◆ Exercise details ◆
The listing is to be duplicated in full, exactly as written.

◆ Records shown ◆
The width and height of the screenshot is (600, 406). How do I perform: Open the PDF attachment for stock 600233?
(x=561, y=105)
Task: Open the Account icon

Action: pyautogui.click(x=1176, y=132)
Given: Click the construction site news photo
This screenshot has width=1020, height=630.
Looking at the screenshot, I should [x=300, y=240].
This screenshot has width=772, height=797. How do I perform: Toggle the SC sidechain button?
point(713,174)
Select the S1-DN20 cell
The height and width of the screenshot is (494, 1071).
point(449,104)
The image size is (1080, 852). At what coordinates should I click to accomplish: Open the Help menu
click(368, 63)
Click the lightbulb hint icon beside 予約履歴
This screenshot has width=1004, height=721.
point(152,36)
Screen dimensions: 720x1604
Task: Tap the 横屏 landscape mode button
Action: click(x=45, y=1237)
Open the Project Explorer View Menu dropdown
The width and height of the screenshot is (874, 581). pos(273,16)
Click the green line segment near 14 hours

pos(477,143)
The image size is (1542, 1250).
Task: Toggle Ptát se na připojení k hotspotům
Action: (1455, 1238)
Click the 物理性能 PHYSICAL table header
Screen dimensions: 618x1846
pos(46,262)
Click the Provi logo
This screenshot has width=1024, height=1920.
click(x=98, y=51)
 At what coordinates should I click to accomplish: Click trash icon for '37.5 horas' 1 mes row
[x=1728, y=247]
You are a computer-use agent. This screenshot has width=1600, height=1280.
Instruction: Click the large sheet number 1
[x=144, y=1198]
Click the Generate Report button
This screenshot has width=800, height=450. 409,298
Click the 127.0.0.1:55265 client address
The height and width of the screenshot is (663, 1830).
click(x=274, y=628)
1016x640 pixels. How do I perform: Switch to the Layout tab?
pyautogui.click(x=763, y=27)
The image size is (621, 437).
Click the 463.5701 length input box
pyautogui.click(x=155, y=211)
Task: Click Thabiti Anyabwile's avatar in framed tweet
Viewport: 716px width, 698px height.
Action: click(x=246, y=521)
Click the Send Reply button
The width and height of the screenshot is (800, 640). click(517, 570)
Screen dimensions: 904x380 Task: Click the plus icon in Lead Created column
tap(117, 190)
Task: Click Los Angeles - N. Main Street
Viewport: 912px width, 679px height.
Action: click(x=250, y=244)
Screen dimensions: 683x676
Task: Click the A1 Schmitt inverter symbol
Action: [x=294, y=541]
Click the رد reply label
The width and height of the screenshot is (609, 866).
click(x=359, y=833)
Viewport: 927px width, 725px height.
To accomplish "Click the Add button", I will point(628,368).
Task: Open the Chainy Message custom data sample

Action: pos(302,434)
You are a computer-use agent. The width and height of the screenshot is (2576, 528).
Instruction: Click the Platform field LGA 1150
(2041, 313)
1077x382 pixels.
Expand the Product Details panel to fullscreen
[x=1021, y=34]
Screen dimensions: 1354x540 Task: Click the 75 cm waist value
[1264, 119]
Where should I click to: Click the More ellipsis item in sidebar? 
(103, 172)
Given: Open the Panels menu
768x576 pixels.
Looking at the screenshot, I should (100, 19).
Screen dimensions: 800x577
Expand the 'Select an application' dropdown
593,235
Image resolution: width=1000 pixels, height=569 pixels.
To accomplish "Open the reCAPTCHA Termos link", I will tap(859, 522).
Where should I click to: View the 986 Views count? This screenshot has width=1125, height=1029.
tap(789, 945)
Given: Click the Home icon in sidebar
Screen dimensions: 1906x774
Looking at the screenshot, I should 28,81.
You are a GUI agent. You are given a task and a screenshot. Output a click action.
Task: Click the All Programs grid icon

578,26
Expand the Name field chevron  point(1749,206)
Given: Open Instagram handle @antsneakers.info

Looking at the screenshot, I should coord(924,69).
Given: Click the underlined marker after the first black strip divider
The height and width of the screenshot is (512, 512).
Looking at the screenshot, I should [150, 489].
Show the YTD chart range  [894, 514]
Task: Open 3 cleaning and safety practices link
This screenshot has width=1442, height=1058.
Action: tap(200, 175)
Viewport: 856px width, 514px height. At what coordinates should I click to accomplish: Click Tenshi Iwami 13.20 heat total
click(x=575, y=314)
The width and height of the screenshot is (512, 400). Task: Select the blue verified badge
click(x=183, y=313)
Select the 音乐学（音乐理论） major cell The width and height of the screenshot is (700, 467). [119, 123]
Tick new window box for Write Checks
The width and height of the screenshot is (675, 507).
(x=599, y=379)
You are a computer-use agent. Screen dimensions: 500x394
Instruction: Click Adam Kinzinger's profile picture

◆ Task response ◆
The width and height of the screenshot is (600, 406). How do I perform: Open the PDF attachment for stock 600233?
(x=561, y=105)
Task: Open the Account icon

Action: pyautogui.click(x=1176, y=132)
Given: Click the construction site news photo
This screenshot has width=1020, height=630.
Looking at the screenshot, I should [x=300, y=240].
This screenshot has width=772, height=797. How do I perform: Toggle the SC sidechain button?
point(713,174)
Select the S1-DN20 cell
The height and width of the screenshot is (494, 1071).
point(449,104)
The image size is (1080, 852). At what coordinates should I click to accomplish: Open the Help menu
click(368, 63)
Click the lightbulb hint icon beside 予約履歴
This screenshot has width=1004, height=721.
point(152,36)
Screen dimensions: 720x1604
Task: Tap the 横屏 landscape mode button
Action: click(x=45, y=1237)
Open the Project Explorer View Menu dropdown
The width and height of the screenshot is (874, 581). pos(273,16)
Click the green line segment near 14 hours

pos(477,143)
The image size is (1542, 1250).
Task: Toggle Ptát se na připojení k hotspotům
Action: (1455, 1238)
Click the 物理性能 PHYSICAL table header
Screen dimensions: 618x1846
pos(46,262)
Click the Provi logo
This screenshot has width=1024, height=1920.
click(x=98, y=51)
 At what coordinates should I click to accomplish: Click trash icon for '37.5 horas' 1 mes row
[x=1728, y=247]
You are a computer-use agent. This screenshot has width=1600, height=1280.
Instruction: Click the large sheet number 1
[x=144, y=1198]
Click the Generate Report button
This screenshot has width=800, height=450. 409,298
Click the 127.0.0.1:55265 client address
The height and width of the screenshot is (663, 1830).
click(x=274, y=628)
1016x640 pixels. How do I perform: Switch to the Layout tab?
pyautogui.click(x=763, y=27)
The image size is (621, 437).
Click the 463.5701 length input box
pyautogui.click(x=155, y=211)
Task: Click Thabiti Anyabwile's avatar in framed tweet
Viewport: 716px width, 698px height.
Action: click(x=246, y=521)
Click the Send Reply button
The width and height of the screenshot is (800, 640). click(517, 570)
Screen dimensions: 904x380 Task: Click the plus icon in Lead Created column
tap(117, 190)
Task: Click Los Angeles - N. Main Street
Viewport: 912px width, 679px height.
Action: click(x=250, y=244)
Screen dimensions: 683x676
Task: Click the A1 Schmitt inverter symbol
Action: [x=294, y=541]
Click the رد reply label
The width and height of the screenshot is (609, 866).
click(x=359, y=833)
Viewport: 927px width, 725px height.
To accomplish "Click the Add button", I will point(628,368).
Task: Open the Chainy Message custom data sample

Action: pos(302,434)
You are a computer-use agent. The width and height of the screenshot is (2576, 528).
Instruction: Click the Platform field LGA 1150
(2041, 313)
1077x382 pixels.
Expand the Product Details panel to fullscreen
[x=1021, y=34]
Screen dimensions: 1354x540 Task: Click the 75 cm waist value
[1264, 119]
Where should I click to: Click the More ellipsis item in sidebar? 
(103, 172)
Given: Open the Panels menu
768x576 pixels.
Looking at the screenshot, I should (100, 19).
Screen dimensions: 800x577
Expand the 'Select an application' dropdown
593,235
Image resolution: width=1000 pixels, height=569 pixels.
To accomplish "Open the reCAPTCHA Termos link", I will tap(859, 522).
Where should I click to: View the 986 Views count? This screenshot has width=1125, height=1029.
tap(789, 945)
Given: Click the Home icon in sidebar
Screen dimensions: 1906x774
Looking at the screenshot, I should 28,81.
You are a GUI agent. You are given a task and a screenshot. Output a click action.
Task: Click the All Programs grid icon

578,26
Expand the Name field chevron  point(1749,206)
Given: Open Instagram handle @antsneakers.info

Looking at the screenshot, I should coord(924,69).
Given: Click the underlined marker after the first black strip divider
The height and width of the screenshot is (512, 512).
Looking at the screenshot, I should [150, 489].
Show the YTD chart range  [894, 514]
Task: Open 3 cleaning and safety practices link
This screenshot has width=1442, height=1058.
Action: tap(200, 175)
Viewport: 856px width, 514px height. At what coordinates should I click to accomplish: Click Tenshi Iwami 13.20 heat total
click(x=575, y=314)
The width and height of the screenshot is (512, 400). Task: Select the blue verified badge
click(x=183, y=313)
Select the 音乐学（音乐理论） major cell The width and height of the screenshot is (700, 467). [119, 123]
Tick new window box for Write Checks
The width and height of the screenshot is (675, 507).
(x=599, y=379)
You are a computer-use agent. Screen dimensions: 500x394
Instruction: Click Adam Kinzinger's profile picture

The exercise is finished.